127,1 millions. C'est trop peu pour un tel film, et un tel budget. Deadline estimait que le film devait arriver près des 200 millions pour éviter de perdre de l'argent et avec moins de 130, l'opération est forcément dans le rouge.

La comparaison a peu de sens vu les films, mais à titre d'exemple, Seul sur Mars a fini à plus de 630 millions en 2016. Interstellar, plus encore : 677 millions. Gravity, encore plus : 723 millions. Ad Astra fait toutefois mieux que First Man (105 millions).

C'est néanmoins le plus gros succès de James Gray, et de loin, devant La Nuit nous appartient (55 millions), The Lost City of Z (19 millions), Two Lovers (16 millions), The Immigrant (5 millions), The Yards et Little Odessa (environ un million en salles).

 

Photo Brad PittCommission des comptes

 

LE BOX-OFFICE DOMESTIQUE

50 millions. Là encore, plus gros succès de James Gray de ce côté, devant La Nuit nous appartient (28 millions). C'est même une victoire énorme vu les scores habituels de ses films (moins de 9 millions pour Lost City of Z, 2 pour The Immigrant, 3 pour Two Lovers). Mais ça reste peu.

Le film a démarré bien en dessous des projections (environ 7 millions, contre 15-20 prévues). Un début comparable à First Man, qui devait atteindre les 18-25 mais n'a pas dépassé les 16. Sa carrière a donc vite été dans le mur côté domestique, sachant que c'est là que le studio récupère le plus (grossièrement 50%) ; c'est donc un territoire majeur.

La dernière fois que Brad Pitt a si peu intéressé chez lui dans un premier rôle, c'était Alliés en 2016 (environ 40 millions), et bien sûr le naufrage Vue sur mer (moins d'un million).

 

Photo Donald Sutherland, Brad Pitt, Sean BlakemoreLe public américain pas charmé par la séance

 

LE BOX-OFFICE ÉTRANGER

Dans les 77 millions. À nouveau, c'est un record pour James Gray, loin devant les 26 millions de La Nuit nous appartient, des 13 de Two Lovers, des 10 de The Lost City of Z.

Ad Astra a surtout intéressé en France (8 millions), Royaume-Uni (7 millions), Russie (5 millions) et Espagne (5 millions).

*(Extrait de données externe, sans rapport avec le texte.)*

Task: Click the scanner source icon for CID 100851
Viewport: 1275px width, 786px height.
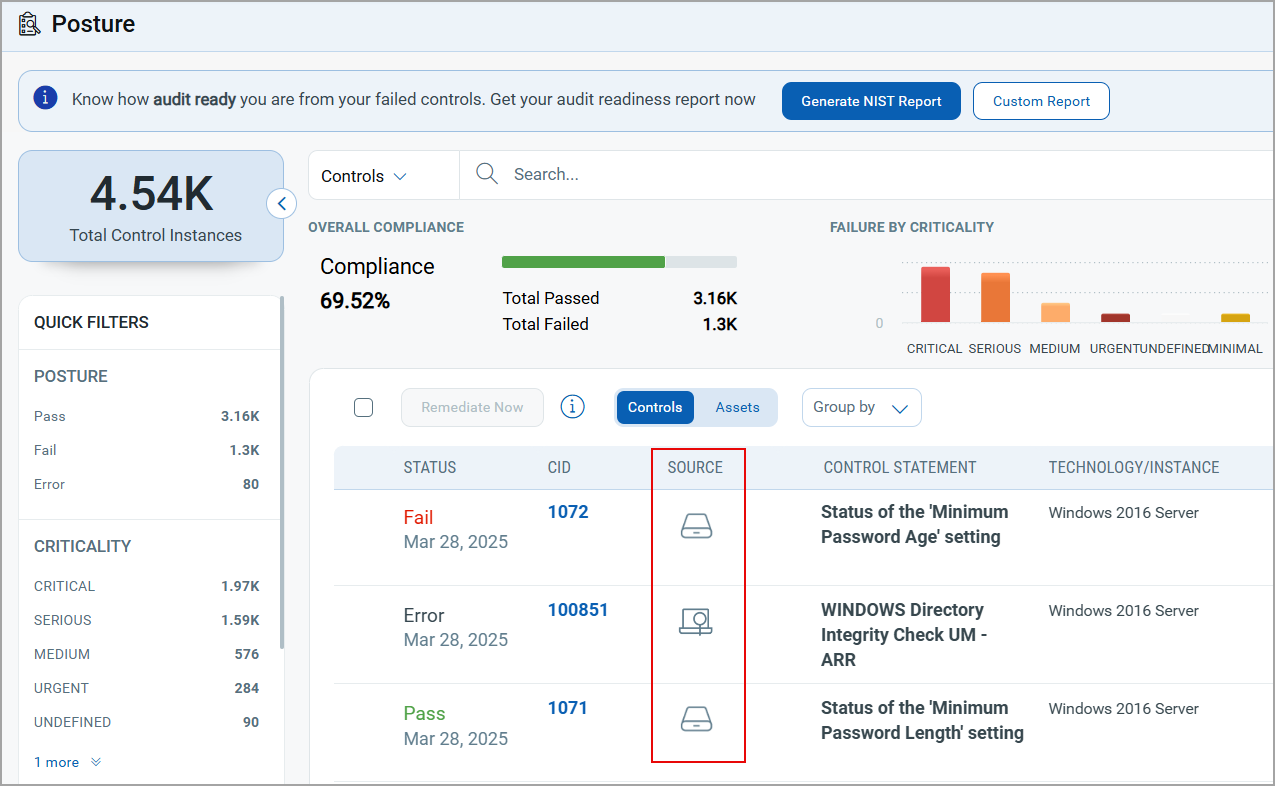Action: 697,621
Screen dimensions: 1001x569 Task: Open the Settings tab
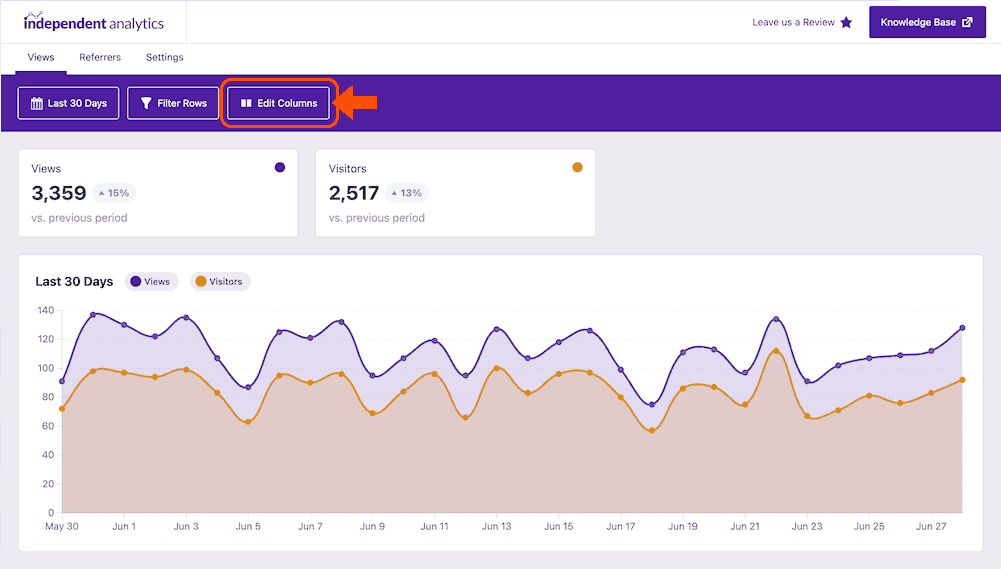tap(165, 57)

Il est sorti début décembre en Chine, et n'a pas brillé : avec moins de 3 millions pour son démarrage, le film n'ira pas très haut. Et ce territoire ne sauvera pas le score final (même si de toute façon, c'est là où un studio américain récupère le moins, grossièrement 1/4 des recettes).

 

photoDéception en territoire étranger : le vide

 

LE BOX-OFFICE FRANÇAIS

Plus d'un million d'entrées. C'est le plus gros succès du cinéaste, devant La Nuit nous appartient (863 000 entrées), et Two Lovers (835 000 entrées). Et c'est beaucoup plus que ses derniers puisque The Immigrant et Lost City of Z n'ont pas atteint les 400 000 entrées.

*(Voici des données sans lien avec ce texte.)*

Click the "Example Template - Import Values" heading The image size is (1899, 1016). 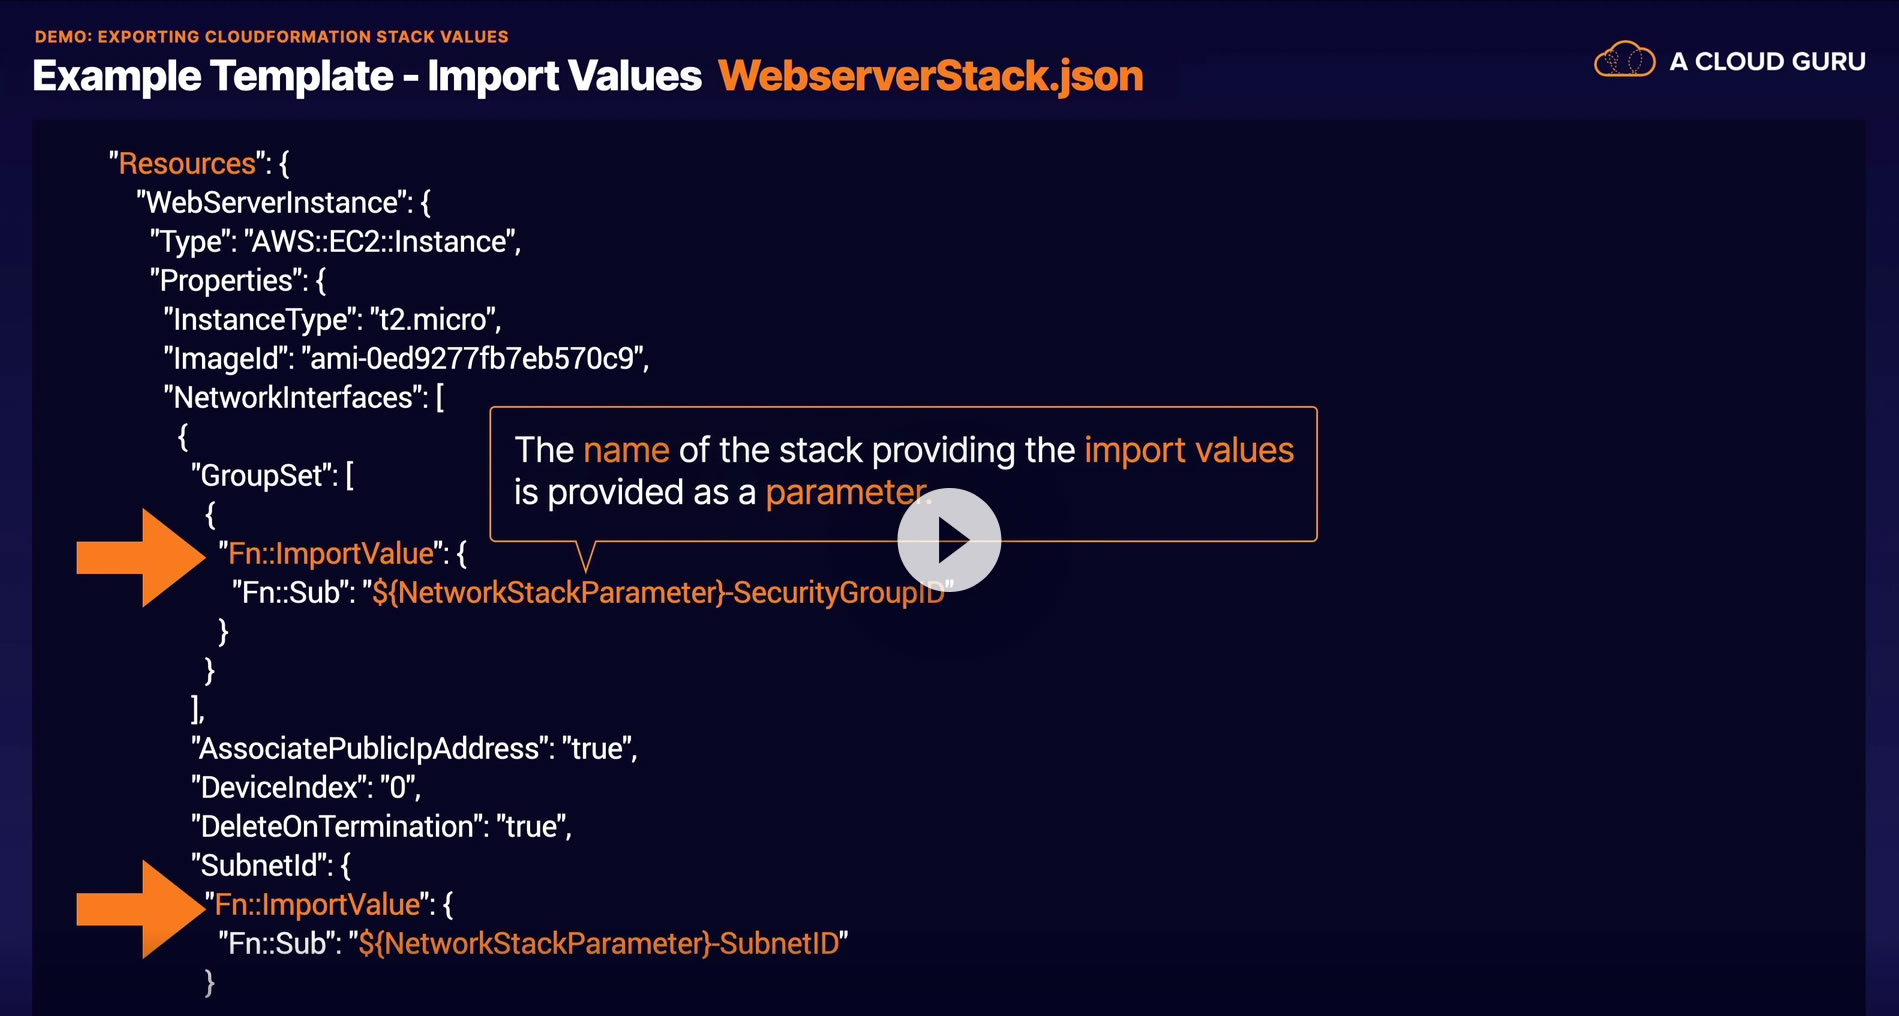pyautogui.click(x=367, y=76)
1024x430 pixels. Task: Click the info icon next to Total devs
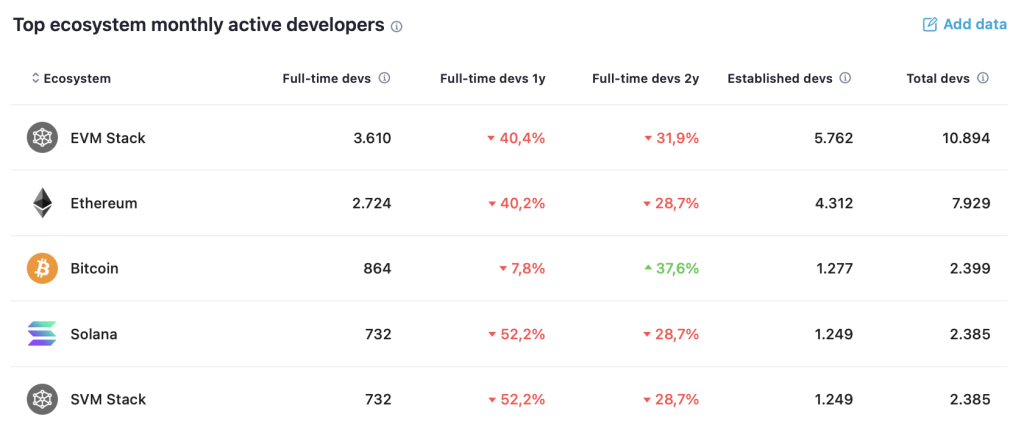tap(982, 78)
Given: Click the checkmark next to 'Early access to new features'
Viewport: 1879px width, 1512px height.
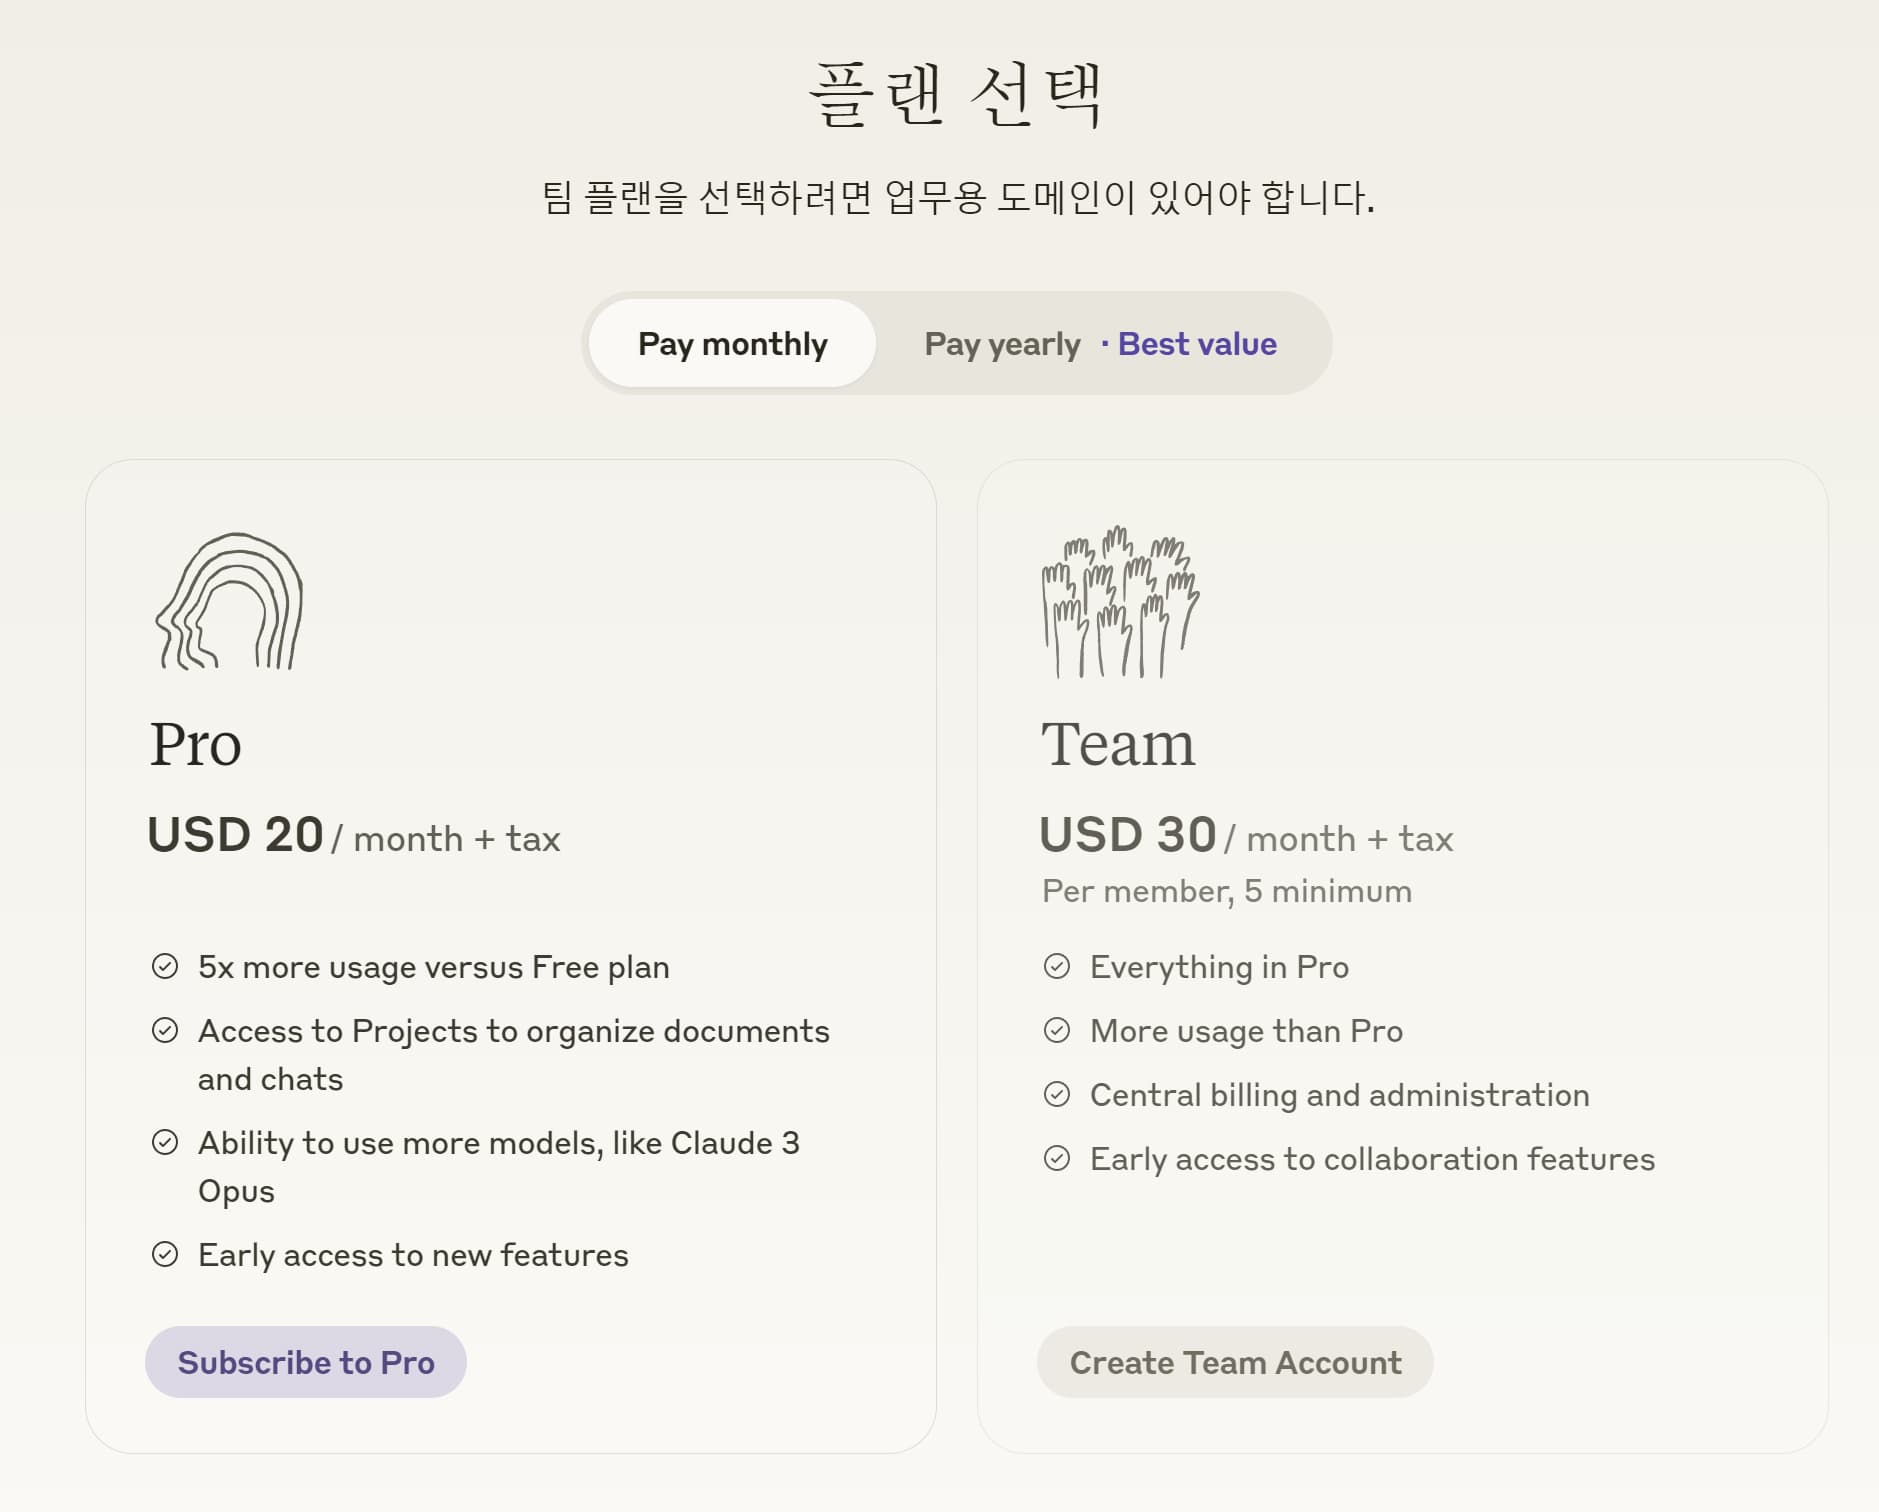Looking at the screenshot, I should 166,1255.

C'est également plus que First Man (environ 807 000 spectateurs).

 

Photo Ruth Negga, Brad PittAu moins quelques compagnons de voyage

 

LE BILAN

Un film qui a coûté dans les 130-150 millions, en a rapporté 50 côté domestique et 77 dans le reste du monde, pour un total de 127 au box-office : l'opération est forcément dans le rouge.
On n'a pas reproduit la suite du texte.